Food for 2,500 families
Mometti, who has lived in Brazil since 1956, explains that this initiative benefits 2,500 families and is a good model that can continue to be expanded.
“Without uprooting a single tree, Amazonia can be converted into the breadbox of the poor,” says Mometti, who is 82 years old. His work in the region was preceded by a lifetime spent working with the lepers of Brazil, so he knows very well who the people most in need are.
State concession of 5 hectares per family
New Moses is active in the regions of Bragantina and Salgado in the northern Brazilian state of Parà. Its center is the Vibra João XXIII center (Vibra is an acronym that stands for, roughly translated, “Volunteers in Brazil for Amazonia”), which entrusts each family with 5 hectares (about 5 football fields) of land within a legal framework established by the state, conceding them use of the land for 99 years.
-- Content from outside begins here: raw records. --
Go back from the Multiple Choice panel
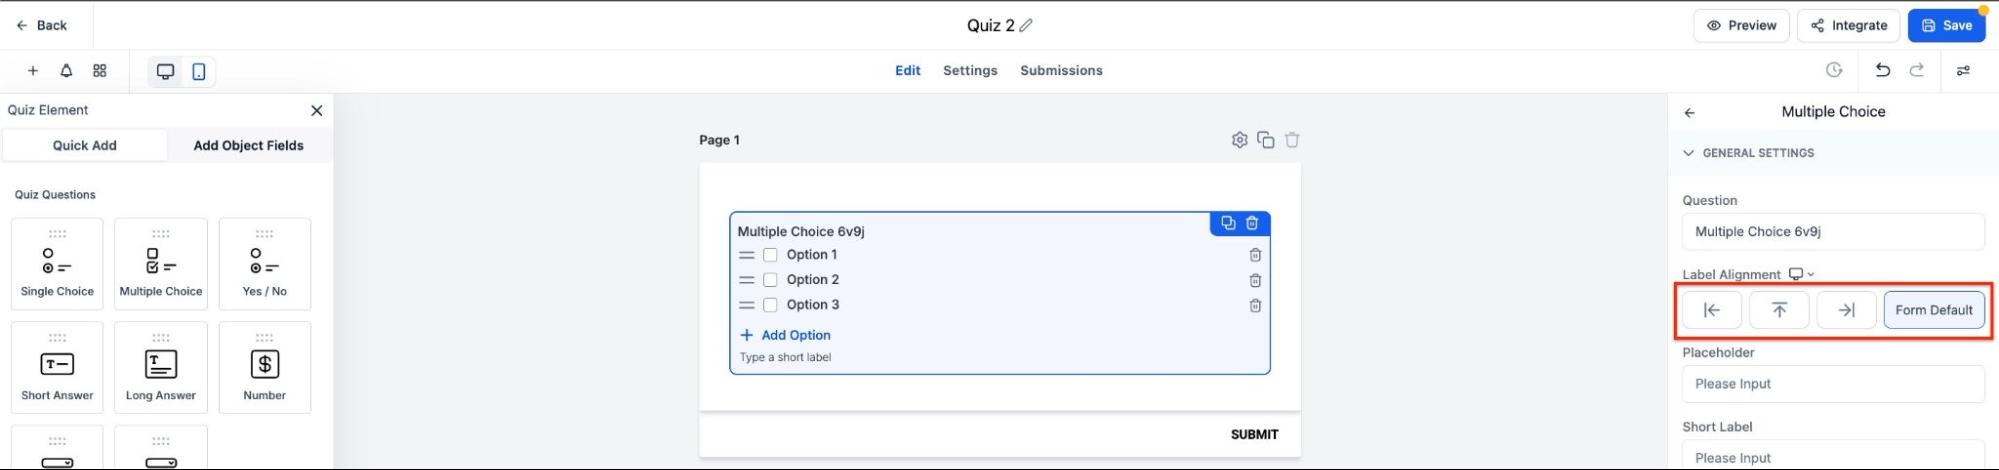(1689, 113)
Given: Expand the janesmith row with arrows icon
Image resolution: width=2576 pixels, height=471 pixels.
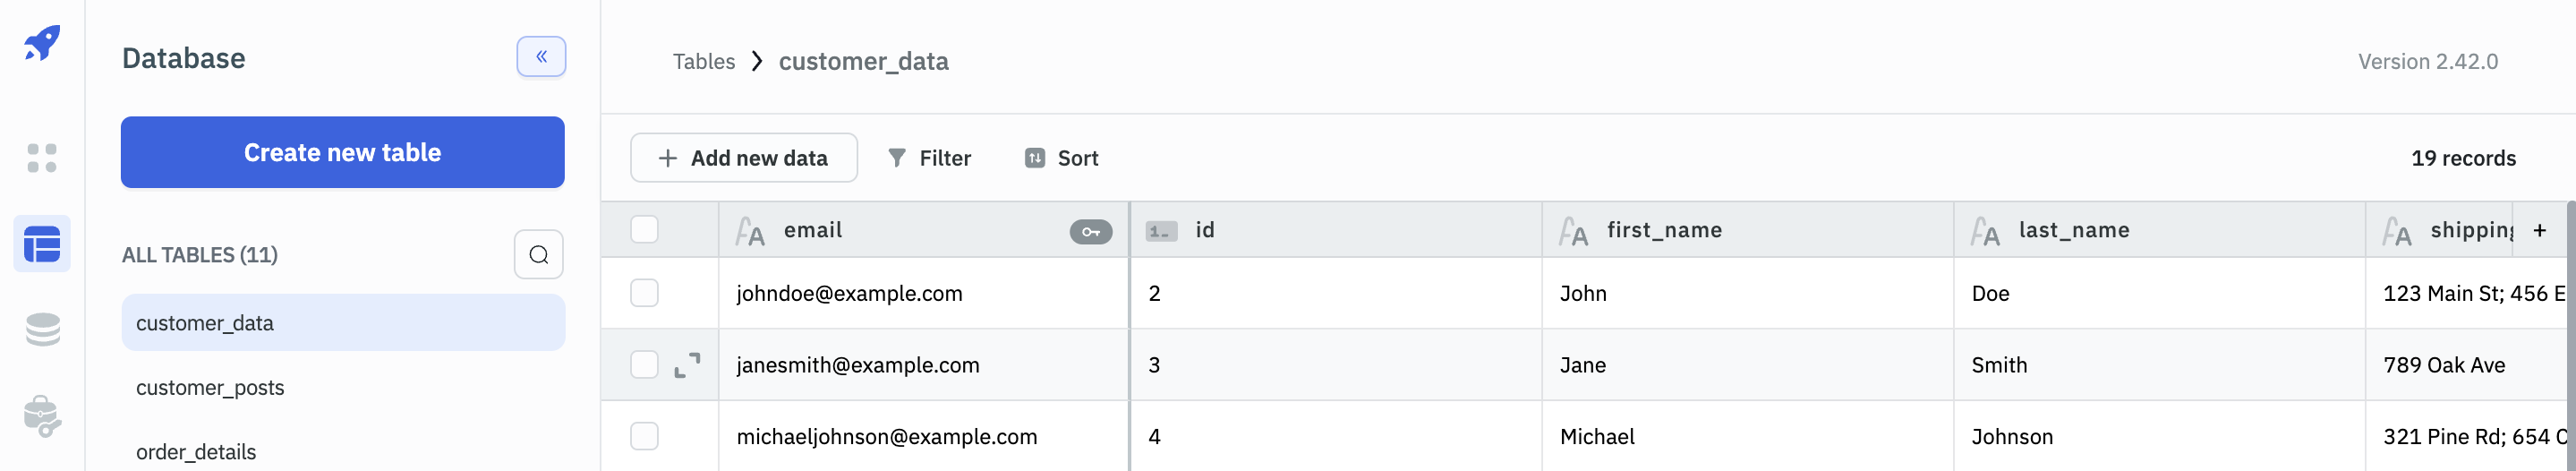Looking at the screenshot, I should pos(687,365).
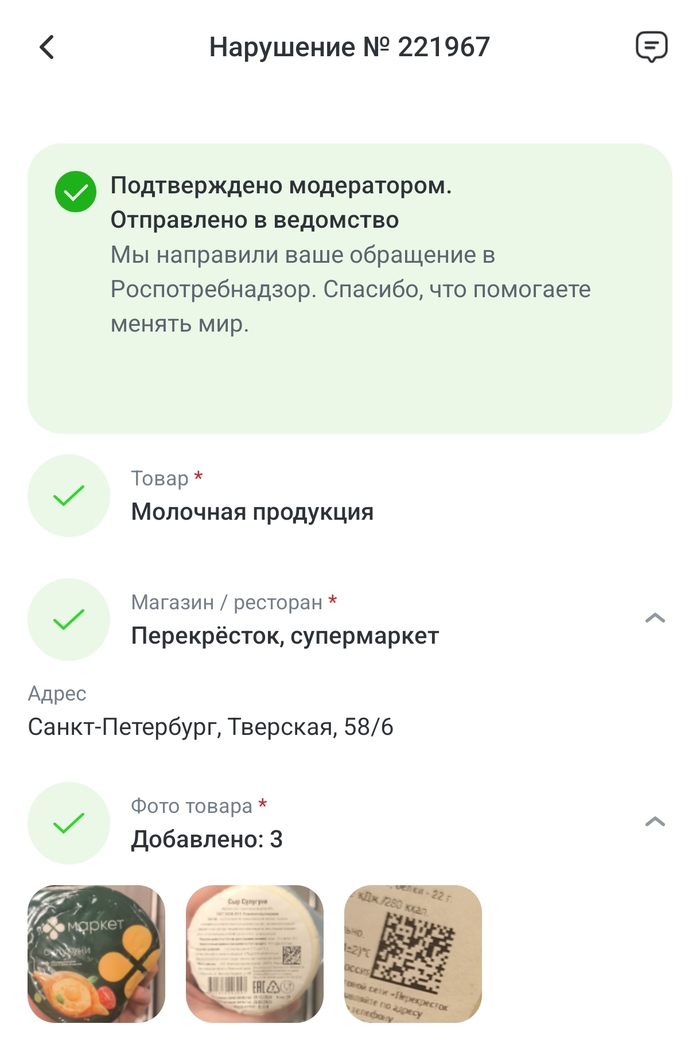Select the Молочная продукция product value
Image resolution: width=700 pixels, height=1051 pixels.
tap(252, 512)
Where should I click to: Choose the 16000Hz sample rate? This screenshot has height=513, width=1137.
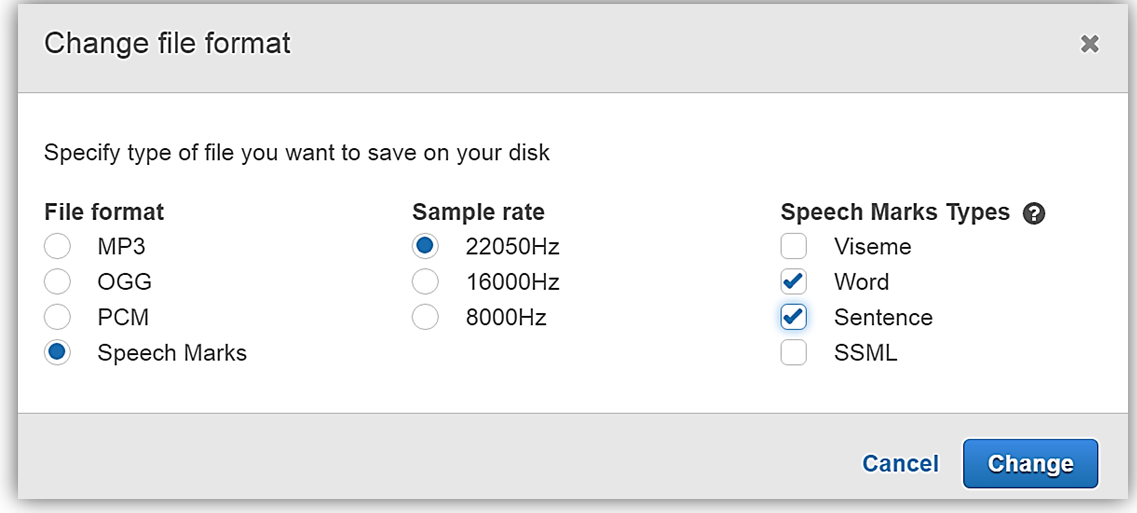coord(425,282)
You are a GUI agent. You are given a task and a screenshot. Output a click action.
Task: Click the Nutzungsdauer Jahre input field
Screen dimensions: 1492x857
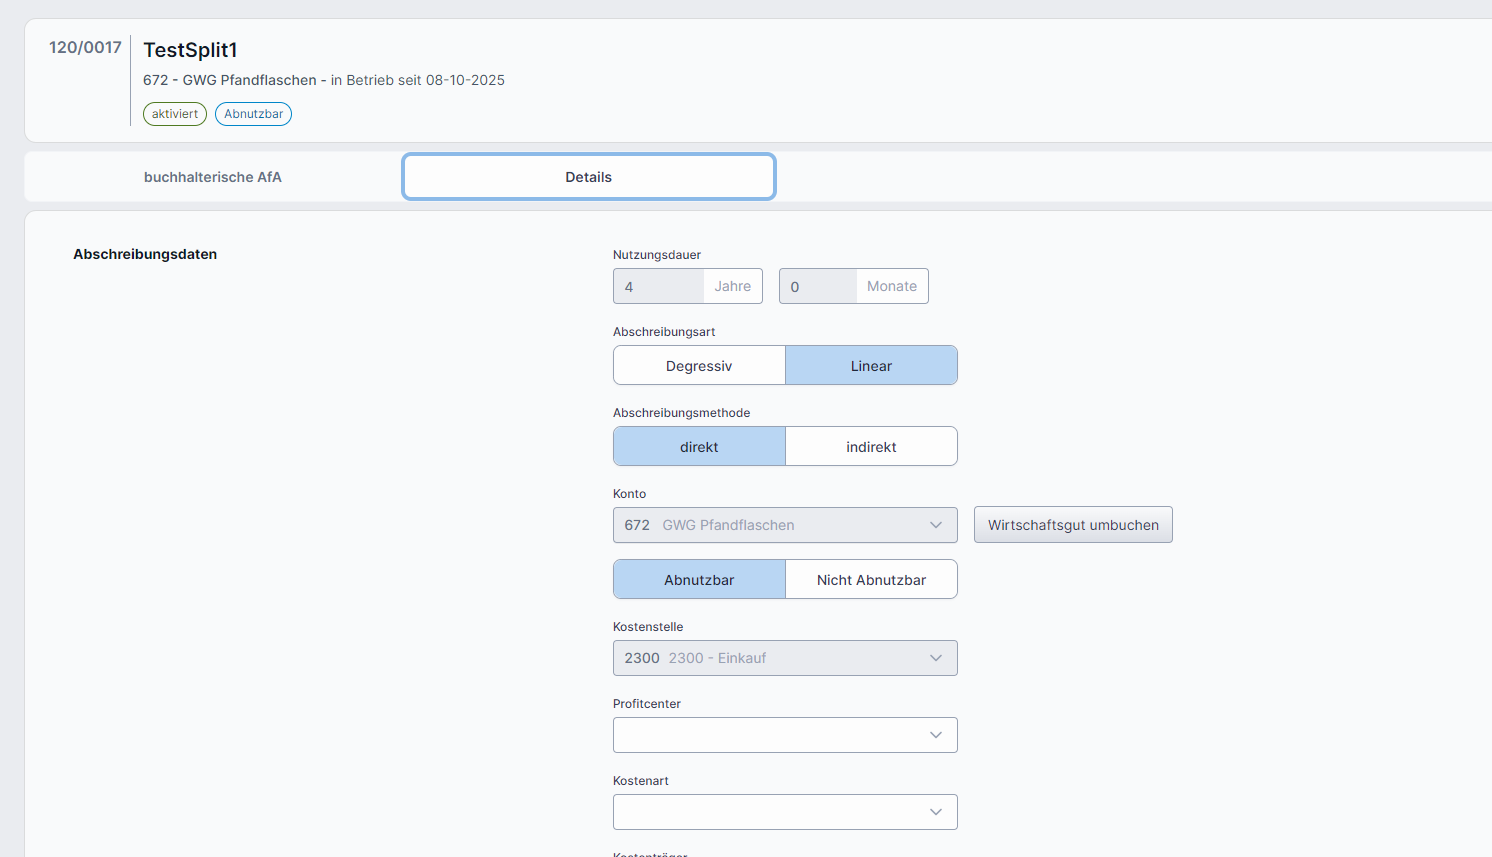tap(658, 286)
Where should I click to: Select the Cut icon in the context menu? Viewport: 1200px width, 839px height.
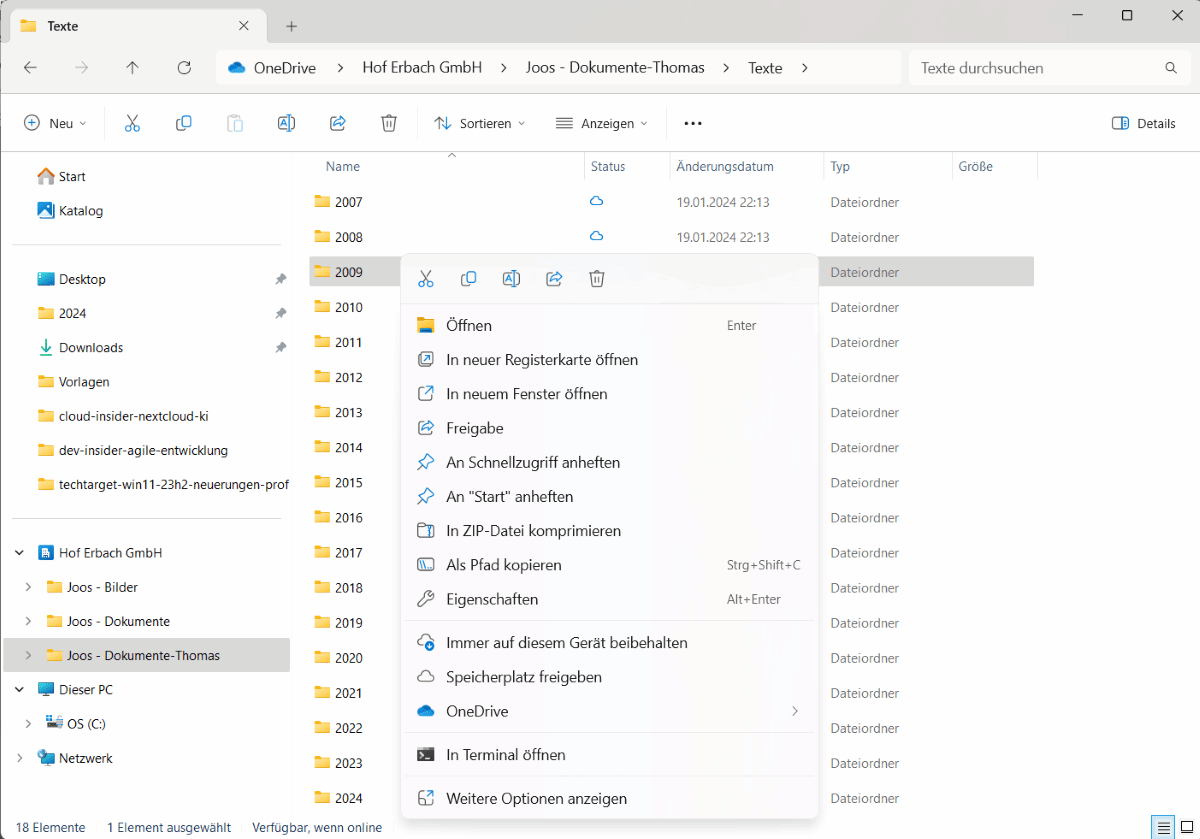(426, 278)
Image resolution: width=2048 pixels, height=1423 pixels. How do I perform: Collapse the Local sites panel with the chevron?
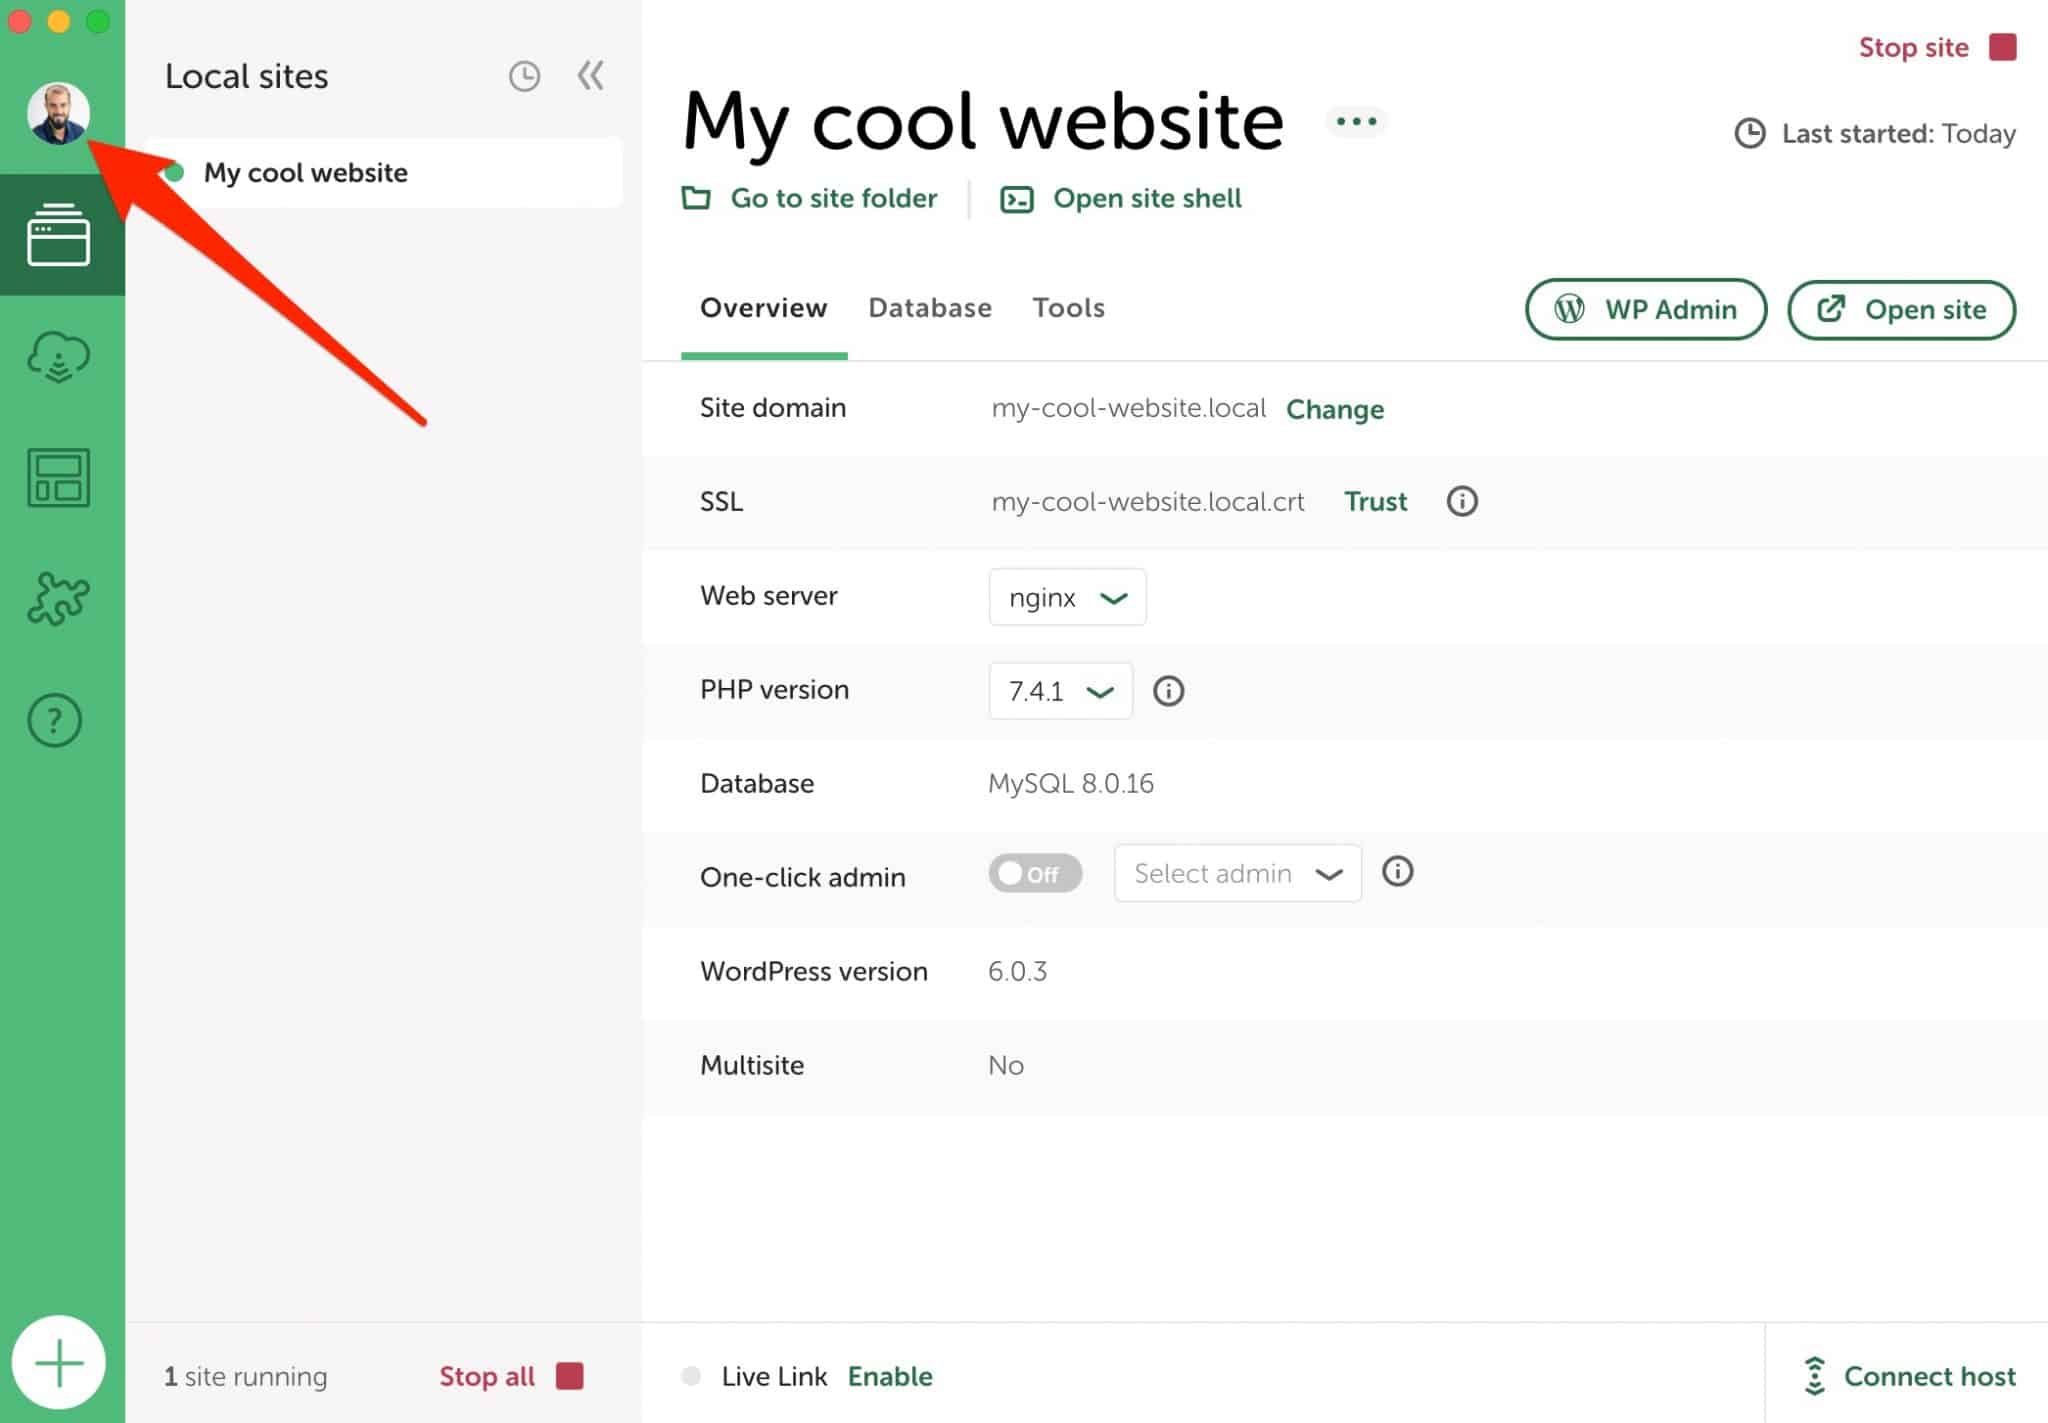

On this land, there’s an area of wetland for rice cultivation, room for raising animals, and irrigation canals. All of this is done within a framework of sustainability and ecological respect in accordance with the apostolic exhortation “Laudato Si’.”
Funds needed to ensure the project’s future
The Italian missionary was in Rome this past January, invited by Pope Francis to Casa Santa Marta. He warns: “We have to be prepared, because when the 99 years are up, we need to have raised the funds needed to be able to renew the land concessions, so other people with more money don’t come and take it away.”
Mometti will attend the Synod on Amazonia at the Vatican in October, convoked by Pope Francis. He believes it’s an opportunity to sound the alarm regarding the danger the world is facing if we destroy the planet. “Amazonia is the last frontier humanity has left for preserving oxygen and eradicating hunger,” he emphasizes.
Following the New Moses model, the ecological chain isn’t broken. The animals provide nutrients for the fish, and the families live off the rice, fish, and pigs (which produce about 660 pounds of meat each year). No pesticides are used.
It’s calculated that more than 40 million plants have been destroyed in Amazonia (the region including the Amazon River and its tributaries). With the New Moses project, “without removing a single plant, each hectare of land yields between 40 and 60 tons of food.”